Records for this exercise
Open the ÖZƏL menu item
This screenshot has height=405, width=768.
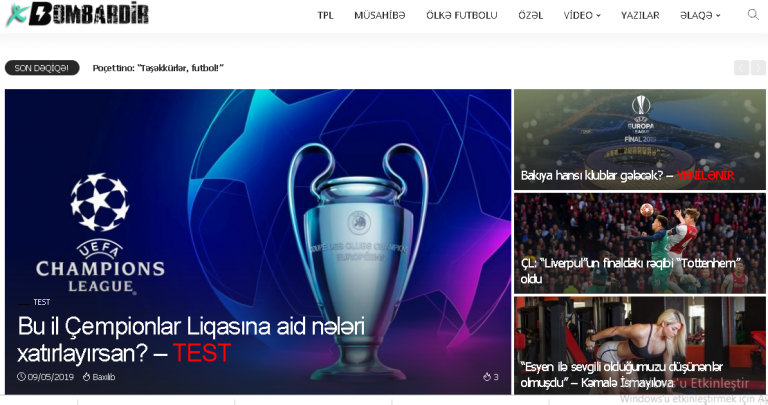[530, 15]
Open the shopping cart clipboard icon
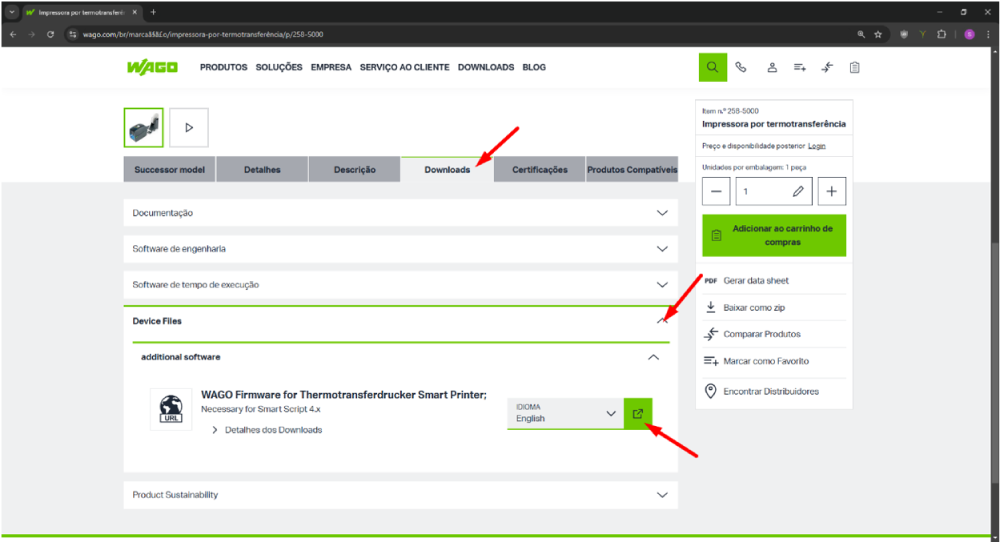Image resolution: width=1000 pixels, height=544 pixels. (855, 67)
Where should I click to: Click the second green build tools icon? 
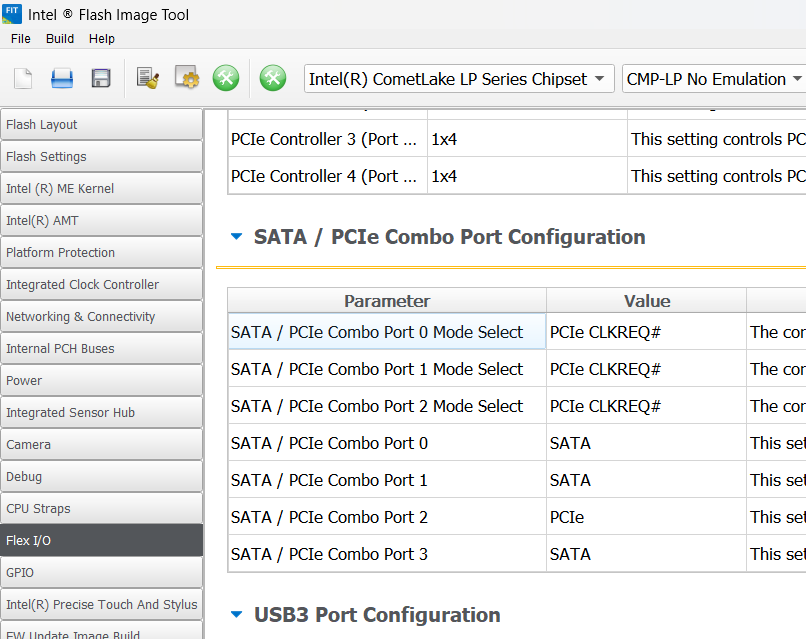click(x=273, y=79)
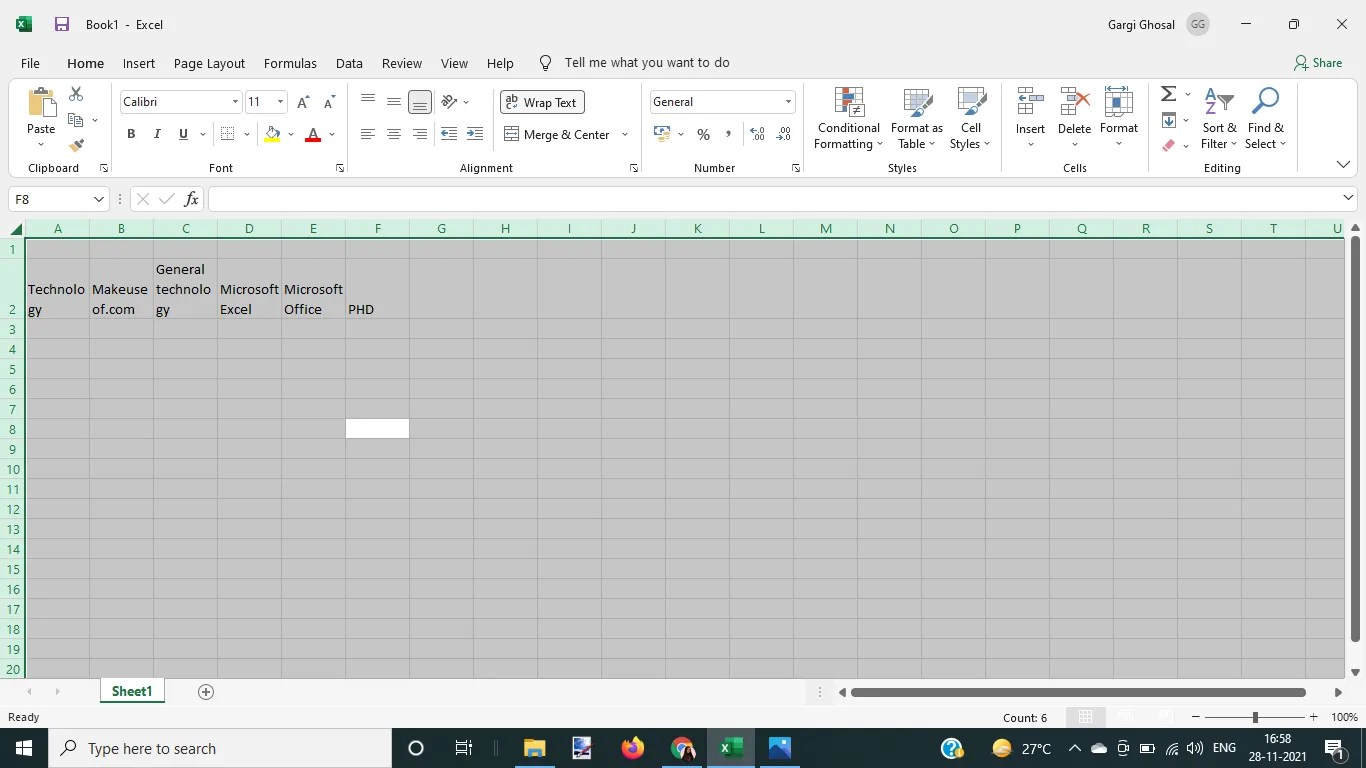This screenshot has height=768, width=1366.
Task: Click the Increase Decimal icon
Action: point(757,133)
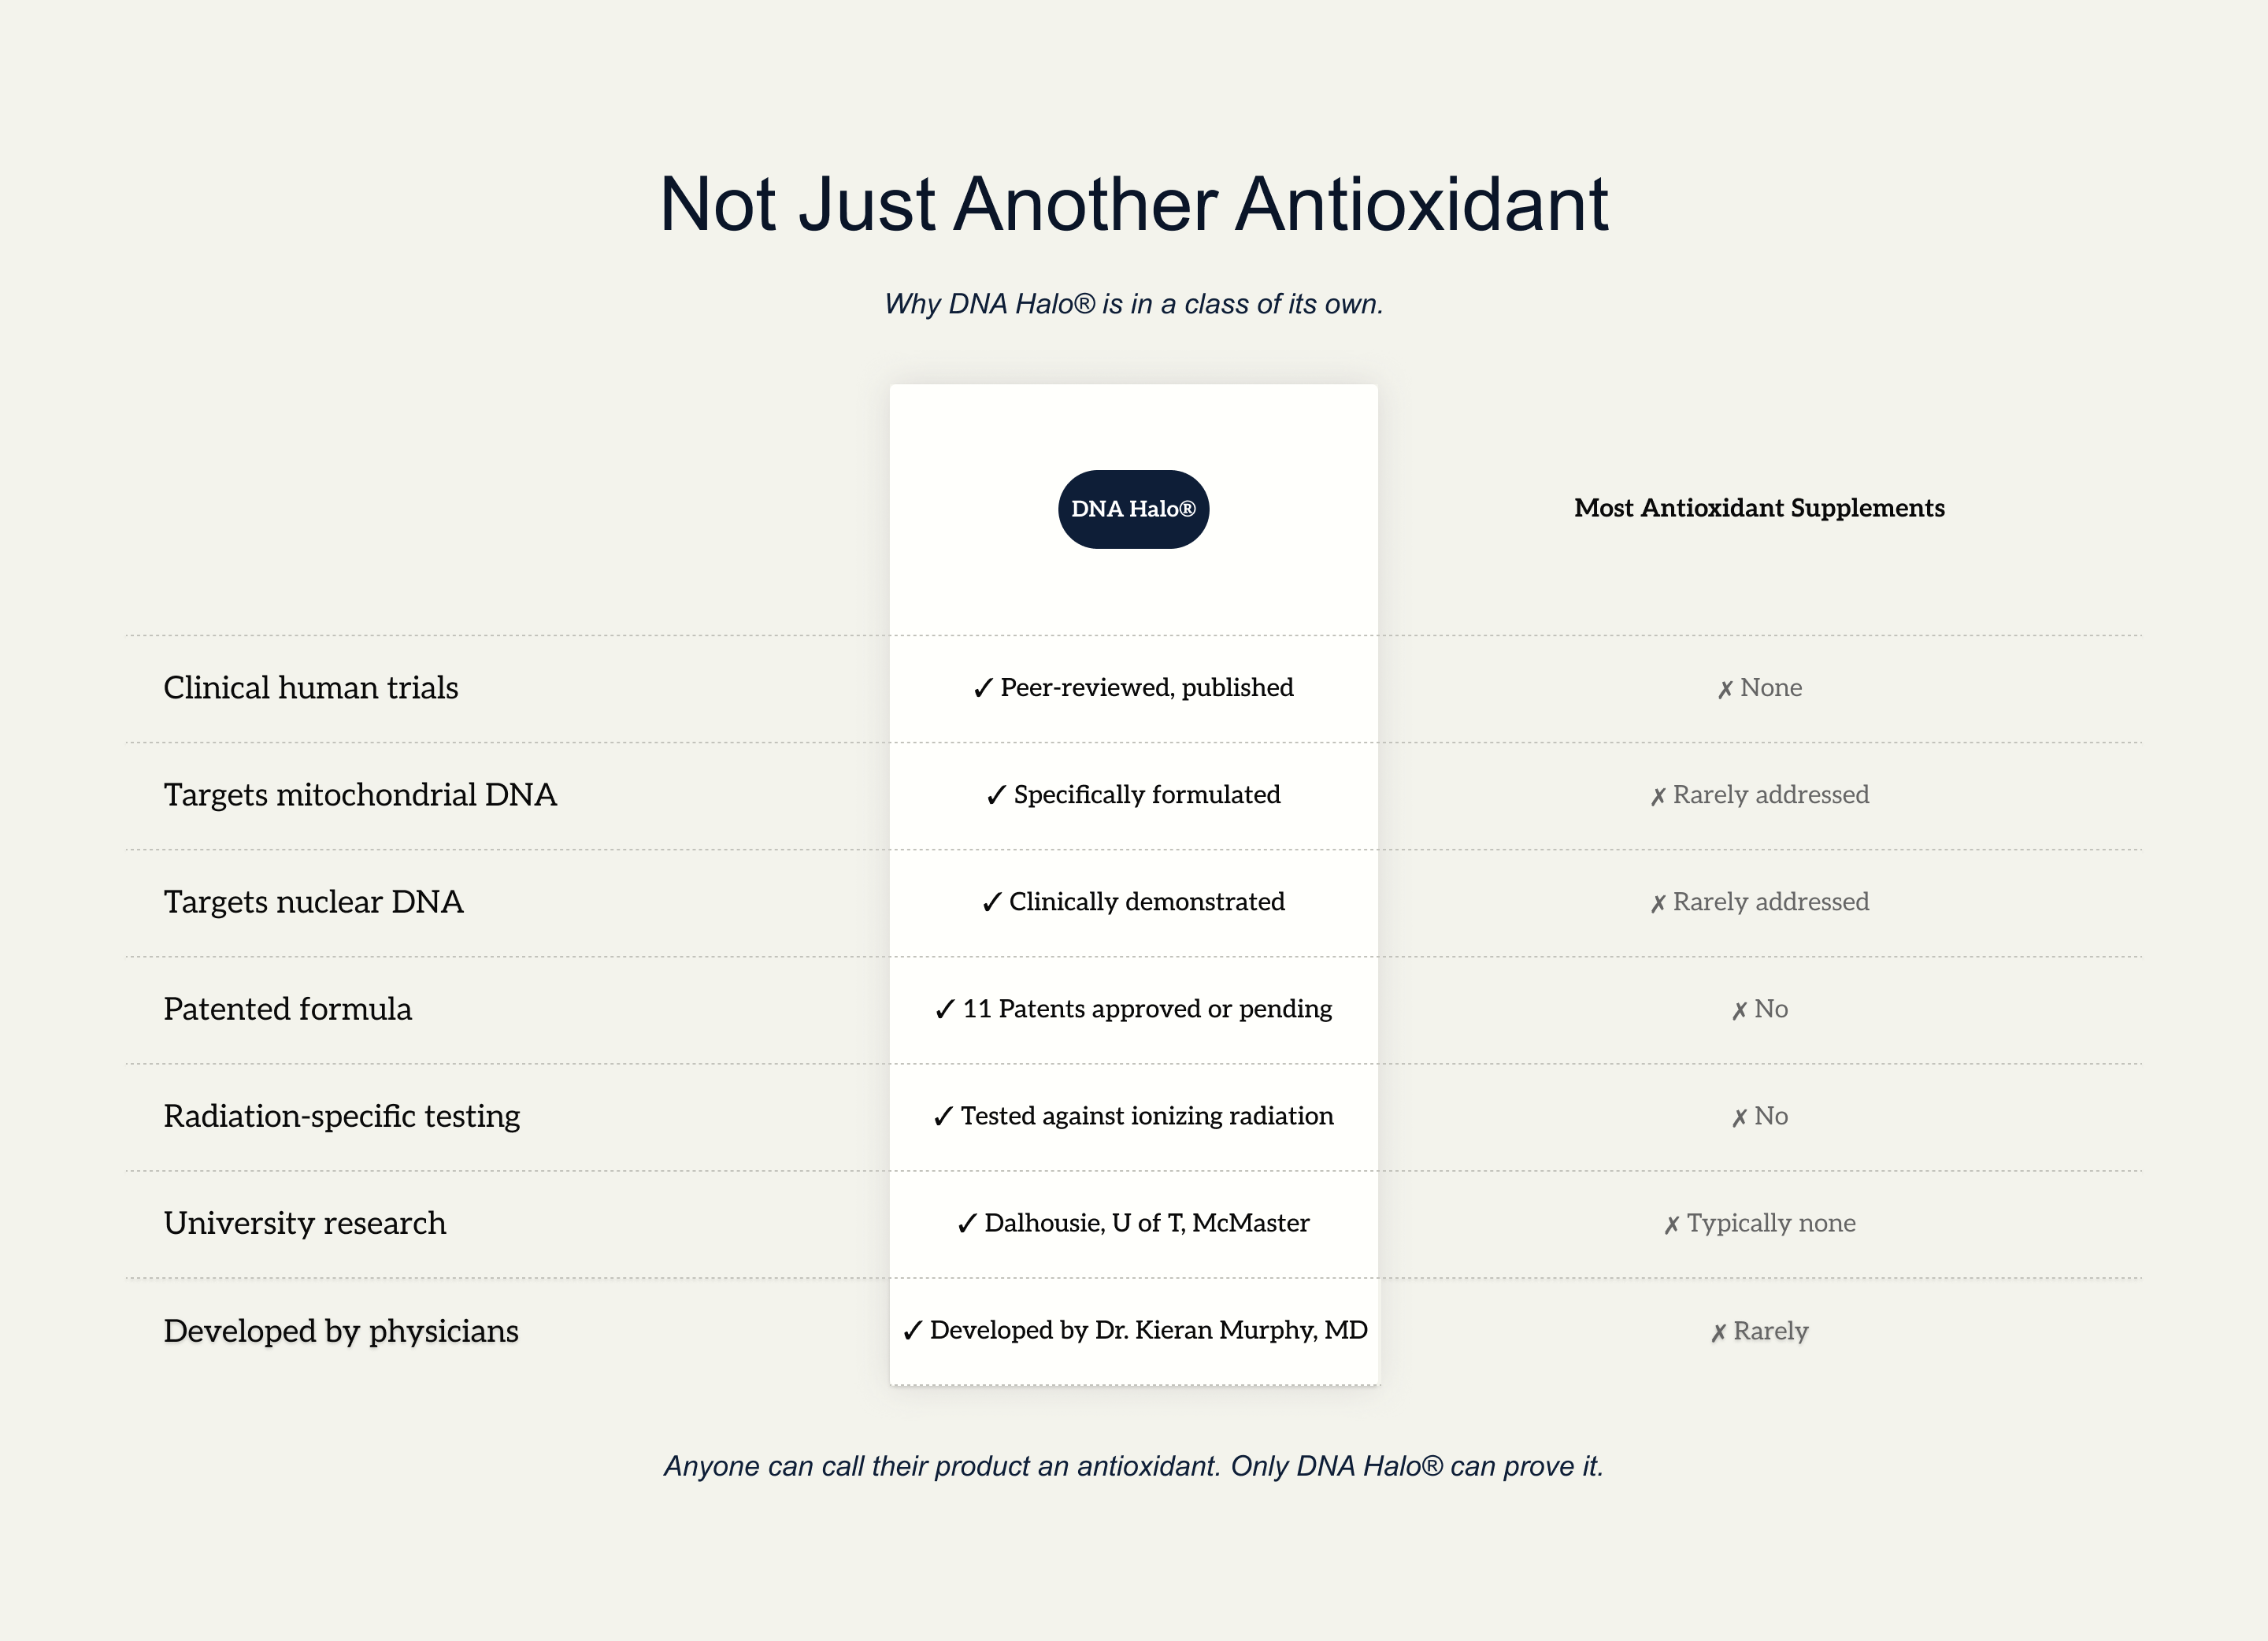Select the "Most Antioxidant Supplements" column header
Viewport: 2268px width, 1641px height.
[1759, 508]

Short task
Please rewrite the records above with "Open" changed to "Tap" and nothing else altered. Leave the pictures out of your answer.

Solution to this exercise
Tap the ÖZƏL menu item
This screenshot has height=405, width=768.
[530, 15]
Tap the shopping cart clipboard icon
Image resolution: width=1000 pixels, height=544 pixels. (855, 67)
Where should I click to: Click the second green build tools icon? 
click(x=273, y=79)
This screenshot has height=768, width=1366.
Task: Click the Increase Decimal icon
Action: point(757,133)
Select the "Most Antioxidant Supplements" column header
Viewport: 2268px width, 1641px height.
[1759, 508]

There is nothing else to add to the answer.